We’ve spent plenty of time here recently highlighting how difficult it is to fire incompetent or even criminal federal workers (particularly in the VA and the IRS) after they are identified. One of the typical routines which thwart efforts at accountability is the practice of putting workers on administrative leave (almost always with full pay and benefits) while the case is investigated and their union representatives fight tooth and nail to prevent their dismissal.

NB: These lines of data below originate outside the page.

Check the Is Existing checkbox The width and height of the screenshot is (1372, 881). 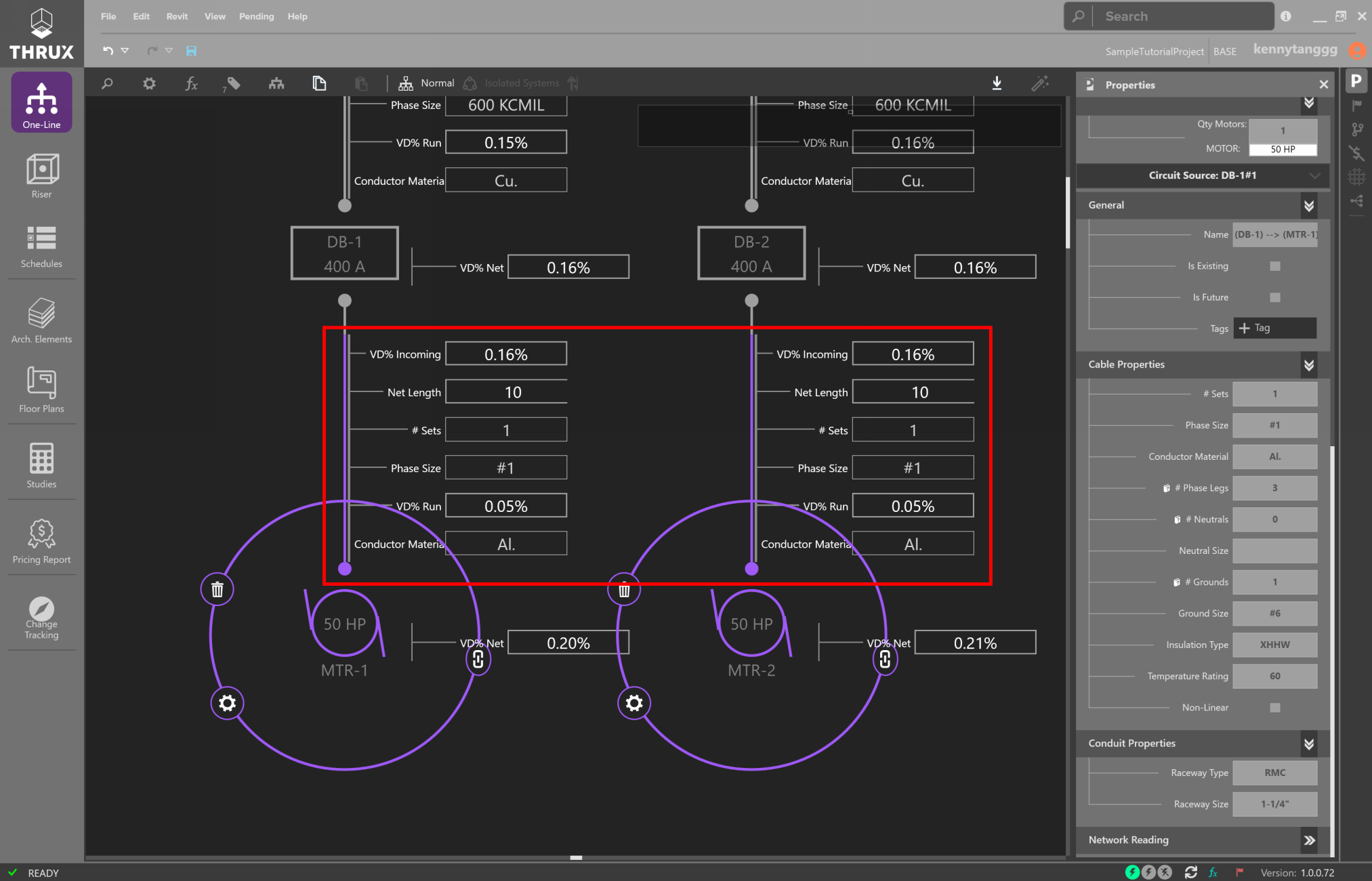click(1275, 266)
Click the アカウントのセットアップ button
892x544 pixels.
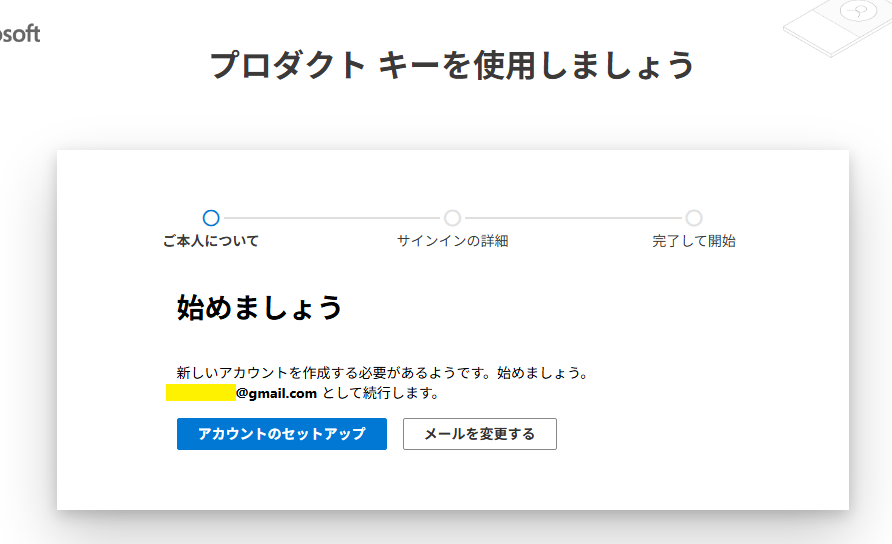[281, 434]
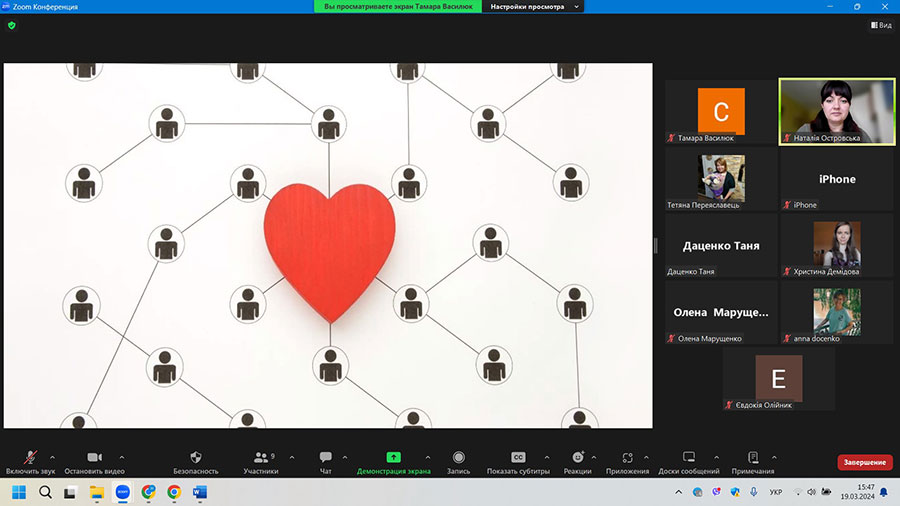900x506 pixels.
Task: Click the green Демонстрация экрана icon
Action: pos(393,458)
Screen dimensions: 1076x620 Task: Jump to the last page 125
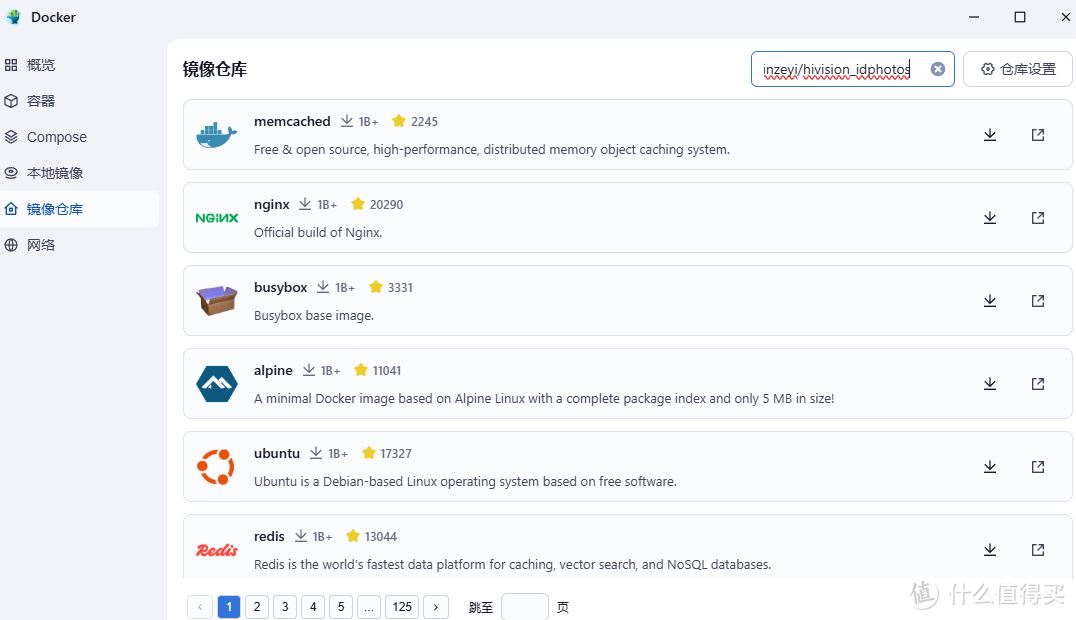tap(402, 607)
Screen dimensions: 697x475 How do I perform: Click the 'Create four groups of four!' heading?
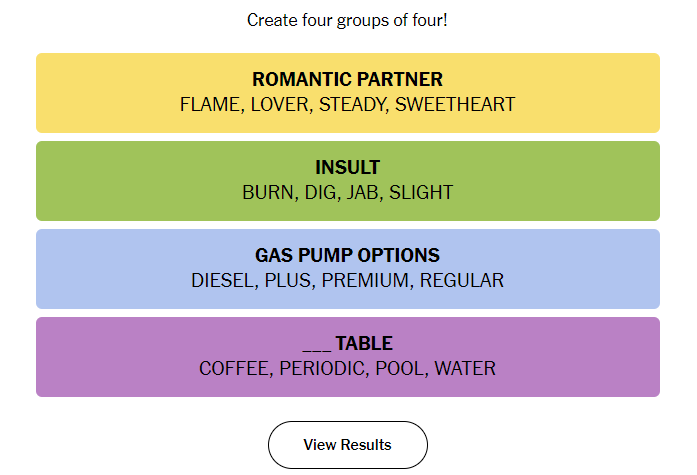pos(347,20)
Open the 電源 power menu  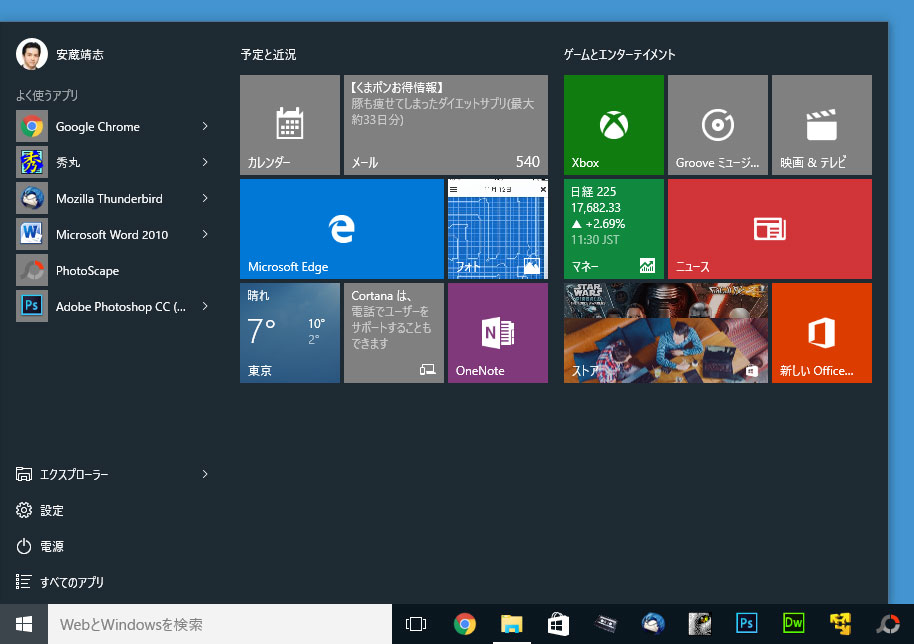pyautogui.click(x=52, y=546)
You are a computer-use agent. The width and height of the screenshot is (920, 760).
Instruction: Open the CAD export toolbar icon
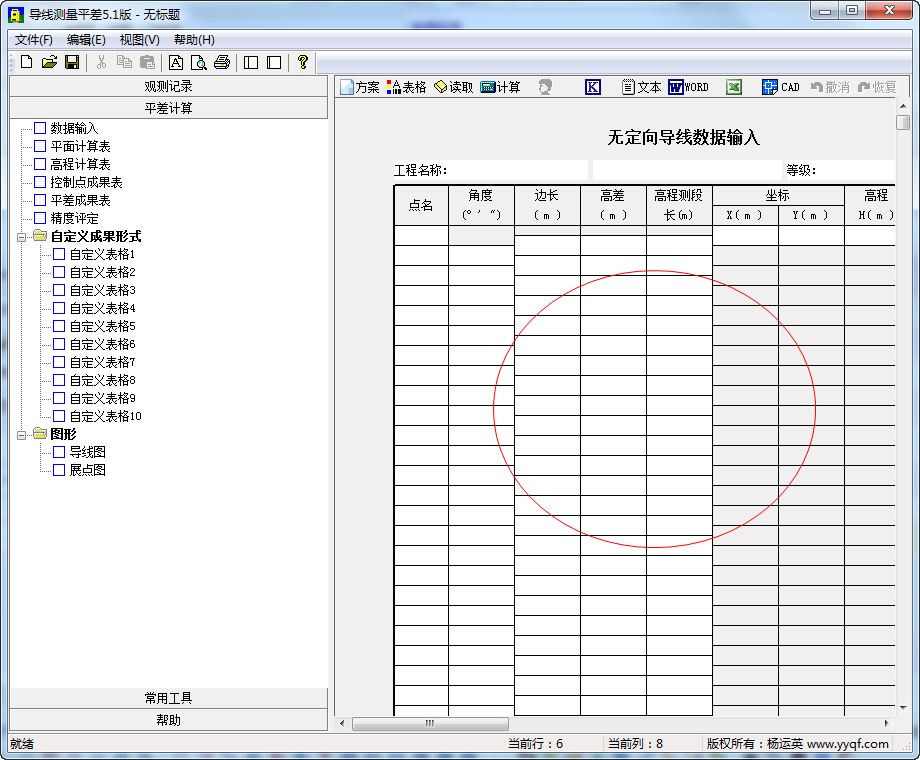coord(780,87)
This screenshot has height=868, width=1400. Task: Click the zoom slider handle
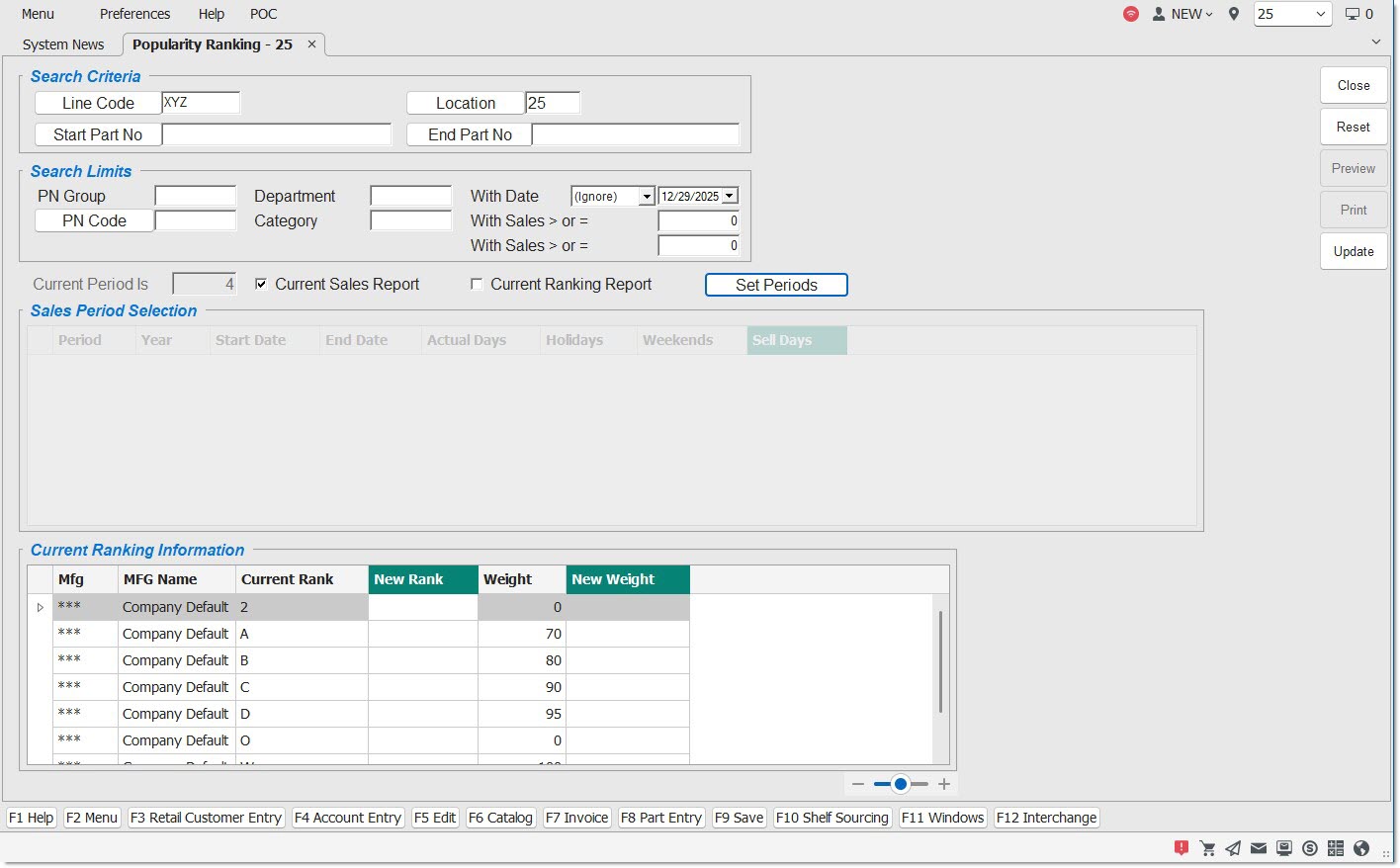click(901, 784)
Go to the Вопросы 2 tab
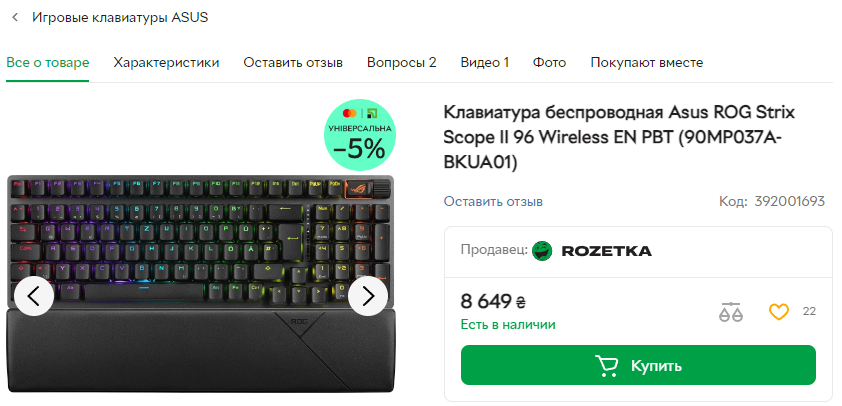 pos(402,63)
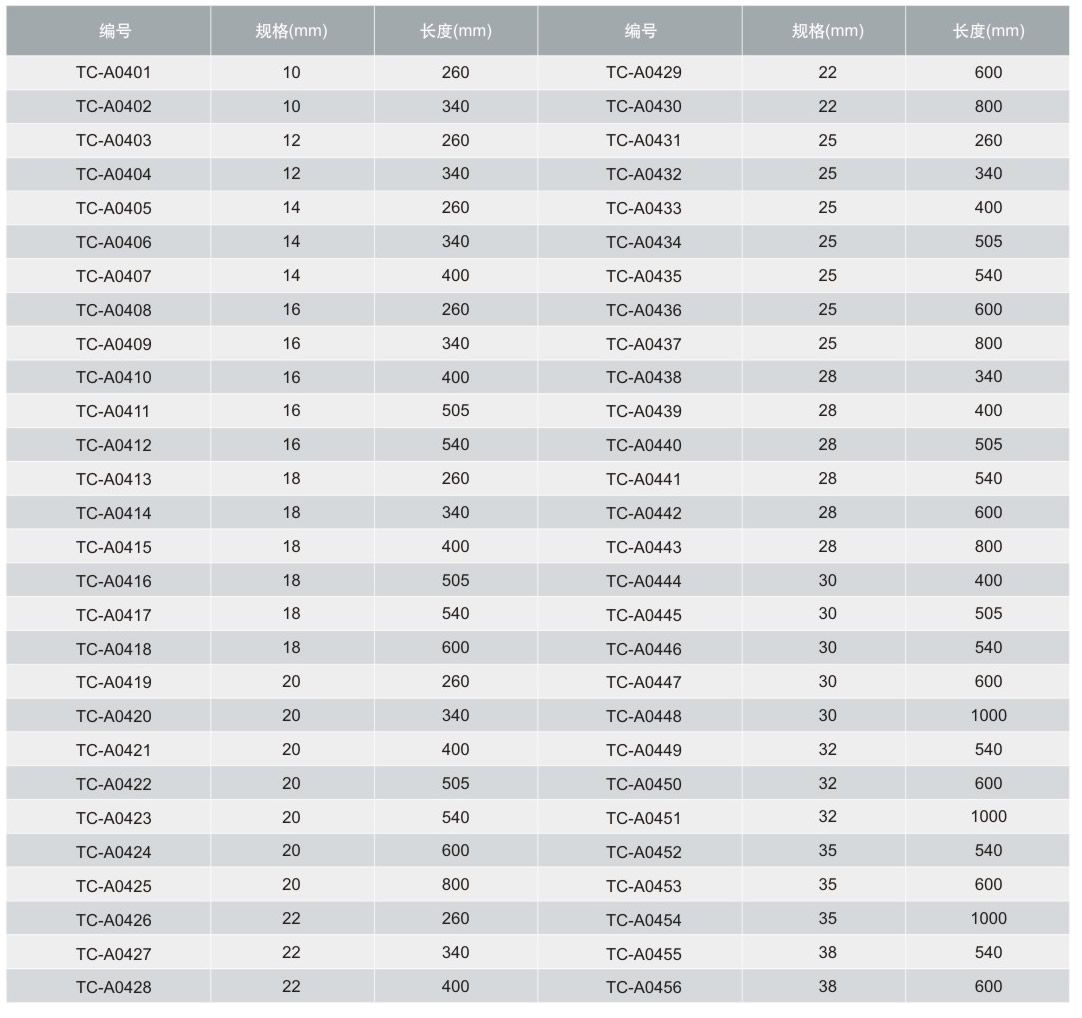The image size is (1082, 1018).
Task: Select the TC-A0420 code cell
Action: click(113, 716)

In some cases, workers have remained in this permanent vacation status for years on end.

While I’m not getting my hopes up yet, the Senate moved this week to advance a bill which might finally rein in this process. (Government Executive)

A Senate panel on Wednesday approved a bipartisan bill that would strictly limit the ability of federal agencies to put employees on extended paid administrative leave while they are being investigated — an attempt to crack down on a practice that cost the government $3.1 billion from 2011 through 2013 alone.

The Senate Homeland Security and Governmental Affairs Committee reported out S. 2450, along with several others bills, during a Wednesday markup. The 2016 Administrative Leave Act defines administrative leave as separate from other forms of paid leave or excused absence and limits its use to five consecutive days at a time.

I’m not sure how much real world effect this would have because the legislation also creates two new categories of leave for workers who wind up in such circumstances – investigative leave and notice leave. Thus far details are scarce as to what these actually mean, but presumably they may carry a bit more stigma while still allowing them to stay home on full pay. If nothing else, though, it might allow easier tracking of the problem in the future and provide more transparency to the taxpayers.

But what if this change really ushered some workers straight off the payroll? Five days as opposed to months or years on administrative leave would certainly represent a paradigm shift in how we handle disciplinary cases, but they’re going to have to get past the unions to manage this. And you can bet your bottom dollar that they’ll be screaming bloody murder the entire way. But let’s say for a moment that this bill somehow makes it through both chambers of Congress and gets a signature from the President. Will it really change anything? One would assume that under this new legislation, assuming they don’t shift into one of the new categories, after five days of administrative leave the employee would either be terminated or moved to some form of unpaid leave.

Nothing in this proposal seems to address the problem of The Merit Systems Protection Board, which we recently discussed. What good will a law do with the board standing in the way like a bridge troll? Let’s say you are caught sleeping on the job, downloading porn on your government computer or mainlining some heroin in the bathroom. Being a federal employee, of course you won’t be fired, but placed on administrative leave. If this law limits it to five days but your case is still under review, you are terminated or moved into some unpaid status. But then the board simply overrules the decision as they did in three high profile cases already this year.

What then? Will S. 2450 do anything to counter or somehow limit the power of the MSPB? Color me dubious.